*** Opening Data for processing ***

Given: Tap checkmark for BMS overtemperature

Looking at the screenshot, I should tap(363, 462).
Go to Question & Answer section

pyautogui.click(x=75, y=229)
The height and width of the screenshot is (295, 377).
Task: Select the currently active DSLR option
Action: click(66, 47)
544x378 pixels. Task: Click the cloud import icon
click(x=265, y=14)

*** Closing Data for processing ***
*** Opening Data for processing ***

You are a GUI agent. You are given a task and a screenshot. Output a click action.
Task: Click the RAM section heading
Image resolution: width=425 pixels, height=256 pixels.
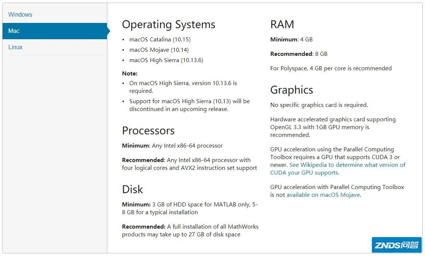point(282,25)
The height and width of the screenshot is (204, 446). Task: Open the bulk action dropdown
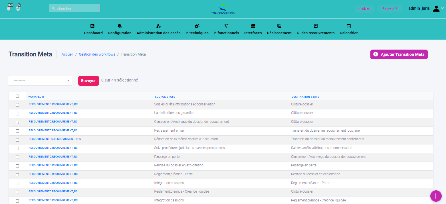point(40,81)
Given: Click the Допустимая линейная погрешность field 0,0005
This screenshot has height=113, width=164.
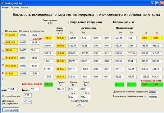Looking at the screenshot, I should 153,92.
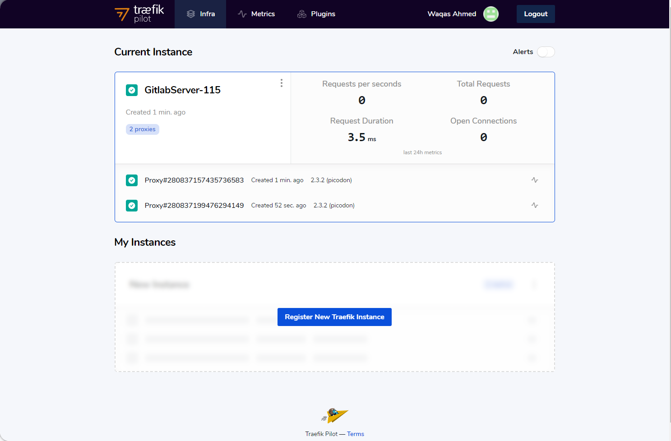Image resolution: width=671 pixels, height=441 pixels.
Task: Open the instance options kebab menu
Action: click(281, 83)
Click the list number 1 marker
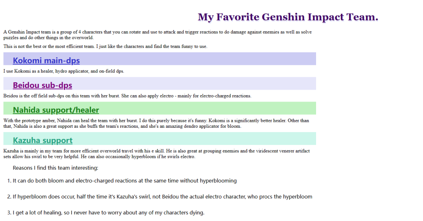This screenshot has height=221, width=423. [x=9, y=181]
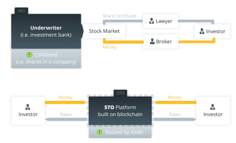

*** Closing Data for processing ***
*** Opening Data for processing ***

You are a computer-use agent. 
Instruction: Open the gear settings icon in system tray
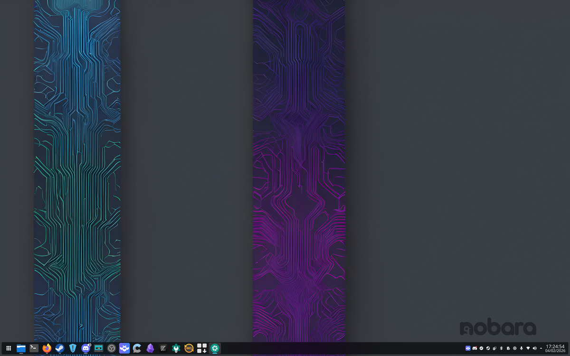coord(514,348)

*** Closing Data for processing ***

▶ _Task to complete_: An exact copy is needed. It runs from the line above containing "Image resolution: width=425" down to the line containing "Given: Click the", both included, with no pictures.

▶ _Task output_:
Image resolution: width=425 pixels, height=256 pixels.
point(282,25)
The height and width of the screenshot is (204, 446). Task: Open the bulk action dropdown
point(40,81)
Given: Click the Допустимая линейная погрешность field 0,0005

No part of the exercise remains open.